On February 16, 2017, the New York Department of Financial Services (NYDFS) announced the release of its finalized Cybersecurity Requirements for Financial Services Companies (“Cybersecurity Regulation”), which will take effect on March 1, 2017. This final iteration, issued following an additional 30-day comment period, is in large part the same as the revised version dated December 28, 2016, which we reported on in early January. Although most of the edits focused on relatively inconsequential wordsmithing, a few material changes were made, including the following:
- Section 500.06(b) reduces the records retention requirement for audit trails designed to detect Cybersecurity Events (down to three years from five years).
- Section 500.19(a)(1) specifies that the limited exemption for Covered Entities with fewer than 10 employees relates to employees that are “located in New York or responsible for business of the Covered Entity.”
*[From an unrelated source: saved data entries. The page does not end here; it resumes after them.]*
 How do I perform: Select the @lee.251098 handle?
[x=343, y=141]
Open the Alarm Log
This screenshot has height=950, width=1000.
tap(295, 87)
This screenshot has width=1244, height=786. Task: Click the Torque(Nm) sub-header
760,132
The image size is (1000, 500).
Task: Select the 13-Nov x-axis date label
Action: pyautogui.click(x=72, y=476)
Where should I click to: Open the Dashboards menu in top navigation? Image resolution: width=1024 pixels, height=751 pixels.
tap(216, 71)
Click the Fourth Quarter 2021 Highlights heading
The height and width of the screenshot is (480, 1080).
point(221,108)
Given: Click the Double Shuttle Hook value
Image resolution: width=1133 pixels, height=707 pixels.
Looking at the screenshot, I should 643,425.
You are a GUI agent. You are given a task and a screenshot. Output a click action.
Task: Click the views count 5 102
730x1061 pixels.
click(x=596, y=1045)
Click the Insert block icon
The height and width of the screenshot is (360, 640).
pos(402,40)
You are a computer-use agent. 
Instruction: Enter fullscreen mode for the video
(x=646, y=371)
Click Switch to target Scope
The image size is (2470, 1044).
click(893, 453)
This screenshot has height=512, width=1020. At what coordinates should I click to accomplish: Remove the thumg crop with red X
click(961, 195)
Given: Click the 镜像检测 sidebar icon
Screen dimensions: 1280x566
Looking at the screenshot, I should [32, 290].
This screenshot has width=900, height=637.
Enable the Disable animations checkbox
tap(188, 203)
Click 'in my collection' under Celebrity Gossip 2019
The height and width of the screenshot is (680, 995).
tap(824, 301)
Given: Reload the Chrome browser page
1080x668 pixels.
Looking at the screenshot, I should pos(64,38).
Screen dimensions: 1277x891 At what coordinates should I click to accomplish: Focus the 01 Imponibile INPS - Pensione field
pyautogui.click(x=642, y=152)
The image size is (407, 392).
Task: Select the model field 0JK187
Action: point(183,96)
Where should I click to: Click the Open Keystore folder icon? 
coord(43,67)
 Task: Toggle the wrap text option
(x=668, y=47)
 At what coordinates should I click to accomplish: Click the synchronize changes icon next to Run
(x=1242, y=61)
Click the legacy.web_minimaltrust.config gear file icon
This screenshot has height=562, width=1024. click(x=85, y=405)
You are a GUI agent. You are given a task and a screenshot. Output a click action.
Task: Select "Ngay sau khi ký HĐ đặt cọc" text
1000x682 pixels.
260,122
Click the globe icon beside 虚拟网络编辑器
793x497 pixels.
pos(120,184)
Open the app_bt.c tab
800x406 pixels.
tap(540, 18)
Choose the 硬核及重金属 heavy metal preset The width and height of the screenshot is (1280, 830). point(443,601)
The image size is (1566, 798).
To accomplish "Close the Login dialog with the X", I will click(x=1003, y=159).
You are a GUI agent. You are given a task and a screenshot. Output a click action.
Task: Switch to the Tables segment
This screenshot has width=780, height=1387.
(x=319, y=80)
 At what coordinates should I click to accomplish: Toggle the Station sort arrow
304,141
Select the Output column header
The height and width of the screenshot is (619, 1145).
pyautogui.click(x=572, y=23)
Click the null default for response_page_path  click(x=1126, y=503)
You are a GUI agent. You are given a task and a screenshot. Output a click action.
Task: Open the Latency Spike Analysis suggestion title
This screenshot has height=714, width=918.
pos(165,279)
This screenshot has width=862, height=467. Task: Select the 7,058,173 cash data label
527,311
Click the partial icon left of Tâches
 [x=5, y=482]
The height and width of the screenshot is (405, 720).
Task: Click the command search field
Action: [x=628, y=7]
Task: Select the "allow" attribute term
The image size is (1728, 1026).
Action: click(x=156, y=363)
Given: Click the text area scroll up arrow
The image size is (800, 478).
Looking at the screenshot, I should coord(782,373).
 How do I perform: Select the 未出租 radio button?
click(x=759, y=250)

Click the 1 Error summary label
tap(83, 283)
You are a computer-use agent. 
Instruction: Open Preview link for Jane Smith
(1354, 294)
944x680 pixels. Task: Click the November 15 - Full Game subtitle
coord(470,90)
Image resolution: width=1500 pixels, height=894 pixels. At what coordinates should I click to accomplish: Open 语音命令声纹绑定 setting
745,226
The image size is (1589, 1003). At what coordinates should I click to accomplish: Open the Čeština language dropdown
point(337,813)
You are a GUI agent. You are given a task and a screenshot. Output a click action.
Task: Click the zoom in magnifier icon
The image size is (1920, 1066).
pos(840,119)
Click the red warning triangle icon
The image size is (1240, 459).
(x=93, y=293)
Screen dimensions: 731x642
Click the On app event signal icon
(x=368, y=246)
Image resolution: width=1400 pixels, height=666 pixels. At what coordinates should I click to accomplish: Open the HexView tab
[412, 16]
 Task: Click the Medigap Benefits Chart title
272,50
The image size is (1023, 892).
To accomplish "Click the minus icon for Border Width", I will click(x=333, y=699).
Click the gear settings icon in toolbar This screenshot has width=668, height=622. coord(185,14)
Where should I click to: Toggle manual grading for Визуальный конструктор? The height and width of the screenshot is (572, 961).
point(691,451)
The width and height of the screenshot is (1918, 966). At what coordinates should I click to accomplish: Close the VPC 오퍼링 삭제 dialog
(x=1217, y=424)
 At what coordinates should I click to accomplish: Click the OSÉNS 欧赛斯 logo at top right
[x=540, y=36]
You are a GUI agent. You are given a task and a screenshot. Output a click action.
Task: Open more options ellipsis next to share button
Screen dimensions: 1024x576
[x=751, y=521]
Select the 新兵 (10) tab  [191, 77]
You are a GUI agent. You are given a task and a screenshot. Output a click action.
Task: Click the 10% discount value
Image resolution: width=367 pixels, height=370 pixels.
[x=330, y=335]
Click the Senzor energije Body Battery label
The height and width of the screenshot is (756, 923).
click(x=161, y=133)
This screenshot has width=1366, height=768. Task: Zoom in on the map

- Section 500.19(a)(2) clarifies that the limited exemption for Covered Entities that have less than $5 million in gross annual revenue in each of the last three fiscal years relates to revenue “from New York business operations.”
- Section 500.19(f) exempts charitable annuity societies (subject to Insurance Law Section 1110), risk retention groups not chartered in New York (subject to Insurance Law Section 5904), and any accredited reinsurer or certified reinsurer pursuant to 11 NYCRR 125 – provided that these organizations do not otherwise qualify as a Covered Entity.
The Cybersecurity Regulation likely will have implications far beyond New York and the Covered Entities that are directly subject to the NYDFS’s enforcement authority. Given the significant number of financial institutions that will be required to comply, other regulators, clients, customers and counterparties may begin to view these new requirements as a baseline standard for cybersecurity in the financial industry.